> **SUPPLIED TEXT**
+ + + + + + +

Prayer

The File Cabinet has a folder called Prayer. Please open that folder for articles on this topic by various authors.

Here's one of the articles:

Brother Andrew on Prayer

Some time ago I heard two Christian women discussing the plight of hostages being held by Middle Eastern terrorists.

“I feel sorry for those poor men and their families,” one of the women remarked, “but really, this is God’s problem, not ours. We have to remember that He has already decided how their stories are going to turn out.”

The other woman sighed. “Yes,” she said, “but it’s frustrating! It seems we’re all being held hostage by the evil people in the world—the terrorists and dictators, the drug dealers, the criminals.. . . “

The first woman smiled and patted her friend’s arm. “Well, that’s how it looks,” she said comfortingly, “but we know God has His reasons for allowing these things. Even when we don’t understand those reasons, we can be sure that nothing happens outside His will.”

+ + + + + + +

> **EXTRACTED INFORMATION**
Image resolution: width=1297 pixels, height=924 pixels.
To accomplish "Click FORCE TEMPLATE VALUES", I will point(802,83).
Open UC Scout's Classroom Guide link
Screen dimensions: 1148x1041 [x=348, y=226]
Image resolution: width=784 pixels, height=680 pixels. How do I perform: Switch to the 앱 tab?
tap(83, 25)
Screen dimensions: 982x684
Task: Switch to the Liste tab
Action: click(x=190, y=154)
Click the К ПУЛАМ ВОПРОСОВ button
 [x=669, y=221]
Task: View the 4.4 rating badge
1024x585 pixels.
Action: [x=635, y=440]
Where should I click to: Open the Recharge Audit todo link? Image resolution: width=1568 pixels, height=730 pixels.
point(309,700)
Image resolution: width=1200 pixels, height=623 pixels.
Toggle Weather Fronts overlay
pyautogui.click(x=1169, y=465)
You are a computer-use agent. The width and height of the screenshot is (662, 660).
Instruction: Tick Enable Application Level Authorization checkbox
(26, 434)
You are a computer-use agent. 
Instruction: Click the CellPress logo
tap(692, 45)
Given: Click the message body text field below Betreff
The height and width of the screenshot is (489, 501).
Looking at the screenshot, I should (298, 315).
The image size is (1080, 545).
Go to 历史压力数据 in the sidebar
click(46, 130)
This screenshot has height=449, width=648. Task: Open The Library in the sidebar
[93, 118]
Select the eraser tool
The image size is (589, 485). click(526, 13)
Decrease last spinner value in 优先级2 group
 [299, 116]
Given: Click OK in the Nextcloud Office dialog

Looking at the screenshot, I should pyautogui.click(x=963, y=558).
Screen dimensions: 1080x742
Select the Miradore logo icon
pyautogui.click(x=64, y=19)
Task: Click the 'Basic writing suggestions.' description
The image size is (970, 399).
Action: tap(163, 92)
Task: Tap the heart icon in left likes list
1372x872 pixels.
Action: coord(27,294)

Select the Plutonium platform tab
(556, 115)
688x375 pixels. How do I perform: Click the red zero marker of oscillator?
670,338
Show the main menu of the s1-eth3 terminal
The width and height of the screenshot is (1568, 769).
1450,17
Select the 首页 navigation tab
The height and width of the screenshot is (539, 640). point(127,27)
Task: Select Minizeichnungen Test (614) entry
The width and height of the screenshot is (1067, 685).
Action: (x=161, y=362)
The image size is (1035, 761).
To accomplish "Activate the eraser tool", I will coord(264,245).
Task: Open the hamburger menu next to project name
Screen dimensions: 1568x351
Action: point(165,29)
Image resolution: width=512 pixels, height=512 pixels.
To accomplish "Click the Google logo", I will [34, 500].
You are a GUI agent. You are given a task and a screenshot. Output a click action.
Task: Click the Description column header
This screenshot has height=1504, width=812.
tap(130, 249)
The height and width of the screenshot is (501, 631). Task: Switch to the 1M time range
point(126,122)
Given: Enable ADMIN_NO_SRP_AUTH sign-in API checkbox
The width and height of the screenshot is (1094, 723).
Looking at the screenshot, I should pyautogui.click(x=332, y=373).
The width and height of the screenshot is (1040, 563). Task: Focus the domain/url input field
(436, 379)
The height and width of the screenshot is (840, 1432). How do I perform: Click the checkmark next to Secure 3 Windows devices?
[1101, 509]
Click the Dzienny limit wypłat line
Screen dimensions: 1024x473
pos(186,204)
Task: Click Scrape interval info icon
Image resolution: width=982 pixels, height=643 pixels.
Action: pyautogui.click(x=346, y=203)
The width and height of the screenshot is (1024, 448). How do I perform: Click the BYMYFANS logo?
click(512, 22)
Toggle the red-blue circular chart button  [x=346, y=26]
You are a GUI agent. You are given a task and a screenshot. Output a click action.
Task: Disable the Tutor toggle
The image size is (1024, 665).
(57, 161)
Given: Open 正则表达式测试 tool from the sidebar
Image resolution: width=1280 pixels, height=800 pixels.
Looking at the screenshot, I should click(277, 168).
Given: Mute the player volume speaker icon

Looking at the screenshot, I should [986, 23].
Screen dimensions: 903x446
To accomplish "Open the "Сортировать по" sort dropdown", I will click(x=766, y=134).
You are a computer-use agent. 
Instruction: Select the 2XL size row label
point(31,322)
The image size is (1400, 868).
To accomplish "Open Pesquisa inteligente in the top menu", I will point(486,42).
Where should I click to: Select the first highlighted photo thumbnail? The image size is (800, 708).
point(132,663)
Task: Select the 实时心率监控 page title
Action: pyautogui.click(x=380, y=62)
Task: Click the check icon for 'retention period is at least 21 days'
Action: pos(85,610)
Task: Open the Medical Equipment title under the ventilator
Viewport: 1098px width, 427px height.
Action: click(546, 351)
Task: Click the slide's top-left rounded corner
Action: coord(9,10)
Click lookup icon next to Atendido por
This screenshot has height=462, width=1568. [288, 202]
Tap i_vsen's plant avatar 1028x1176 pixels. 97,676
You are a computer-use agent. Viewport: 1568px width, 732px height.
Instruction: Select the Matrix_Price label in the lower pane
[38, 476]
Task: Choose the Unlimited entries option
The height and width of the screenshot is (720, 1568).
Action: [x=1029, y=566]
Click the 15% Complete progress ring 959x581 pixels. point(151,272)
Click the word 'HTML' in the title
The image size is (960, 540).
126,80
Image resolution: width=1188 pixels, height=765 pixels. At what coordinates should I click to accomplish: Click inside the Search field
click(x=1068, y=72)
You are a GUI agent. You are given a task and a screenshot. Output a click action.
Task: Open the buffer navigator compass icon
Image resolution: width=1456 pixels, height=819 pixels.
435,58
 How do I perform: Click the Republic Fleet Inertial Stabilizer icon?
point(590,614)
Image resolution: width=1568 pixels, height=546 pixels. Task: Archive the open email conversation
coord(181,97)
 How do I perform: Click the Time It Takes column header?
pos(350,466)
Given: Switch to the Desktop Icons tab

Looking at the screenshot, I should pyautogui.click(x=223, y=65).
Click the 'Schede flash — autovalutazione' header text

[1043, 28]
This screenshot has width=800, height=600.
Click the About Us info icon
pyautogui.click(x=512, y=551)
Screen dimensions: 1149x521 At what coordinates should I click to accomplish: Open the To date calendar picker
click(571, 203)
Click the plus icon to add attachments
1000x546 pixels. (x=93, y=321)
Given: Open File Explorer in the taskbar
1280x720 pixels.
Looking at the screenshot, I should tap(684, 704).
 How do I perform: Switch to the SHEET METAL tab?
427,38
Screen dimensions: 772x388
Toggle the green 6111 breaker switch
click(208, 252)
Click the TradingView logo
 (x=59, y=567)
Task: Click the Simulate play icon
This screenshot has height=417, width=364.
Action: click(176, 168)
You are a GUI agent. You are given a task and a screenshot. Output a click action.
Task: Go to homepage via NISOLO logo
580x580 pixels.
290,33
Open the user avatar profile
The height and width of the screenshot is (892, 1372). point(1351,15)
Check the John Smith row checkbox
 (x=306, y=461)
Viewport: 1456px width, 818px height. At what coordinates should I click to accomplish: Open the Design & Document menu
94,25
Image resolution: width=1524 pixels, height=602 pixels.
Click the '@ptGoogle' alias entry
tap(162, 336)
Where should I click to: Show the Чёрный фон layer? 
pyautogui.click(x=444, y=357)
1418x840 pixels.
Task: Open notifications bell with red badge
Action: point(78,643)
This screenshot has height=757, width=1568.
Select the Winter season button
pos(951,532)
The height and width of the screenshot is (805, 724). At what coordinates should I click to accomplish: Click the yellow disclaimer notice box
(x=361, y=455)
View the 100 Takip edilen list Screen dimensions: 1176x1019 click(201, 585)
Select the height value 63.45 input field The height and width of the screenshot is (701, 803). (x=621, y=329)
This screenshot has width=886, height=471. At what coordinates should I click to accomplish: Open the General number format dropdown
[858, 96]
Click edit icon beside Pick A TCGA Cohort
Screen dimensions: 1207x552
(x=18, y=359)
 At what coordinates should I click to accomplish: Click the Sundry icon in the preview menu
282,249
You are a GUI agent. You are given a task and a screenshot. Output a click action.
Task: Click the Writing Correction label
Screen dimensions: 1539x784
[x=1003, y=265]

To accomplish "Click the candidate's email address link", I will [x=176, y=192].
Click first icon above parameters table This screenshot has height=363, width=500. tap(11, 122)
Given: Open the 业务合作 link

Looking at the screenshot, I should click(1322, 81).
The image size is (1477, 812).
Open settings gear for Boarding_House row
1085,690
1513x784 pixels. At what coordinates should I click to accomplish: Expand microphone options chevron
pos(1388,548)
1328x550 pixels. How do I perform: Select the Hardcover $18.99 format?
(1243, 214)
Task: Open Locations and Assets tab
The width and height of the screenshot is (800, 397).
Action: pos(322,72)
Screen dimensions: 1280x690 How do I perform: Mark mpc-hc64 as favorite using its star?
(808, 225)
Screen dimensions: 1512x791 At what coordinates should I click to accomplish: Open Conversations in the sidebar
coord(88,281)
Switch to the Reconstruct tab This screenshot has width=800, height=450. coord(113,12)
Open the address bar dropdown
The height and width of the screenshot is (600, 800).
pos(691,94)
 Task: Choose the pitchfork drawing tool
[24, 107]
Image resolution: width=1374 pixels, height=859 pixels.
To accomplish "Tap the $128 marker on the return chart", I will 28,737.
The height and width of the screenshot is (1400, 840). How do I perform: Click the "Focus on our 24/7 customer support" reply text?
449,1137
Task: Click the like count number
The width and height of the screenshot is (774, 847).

+ + + + + + +

From the Prayer page, copy word for word the passage between "The File Cabinet" and "Middle Eastern terrorists.", inclusive.

The File Cabinet has a folder called Prayer. Please open that folder for articles on this topic by various authors.

Here's one of the articles:

Brother Andrew on Prayer

Some time ago I heard two Christian women discussing the plight of hostages being held by Middle Eastern terrorists.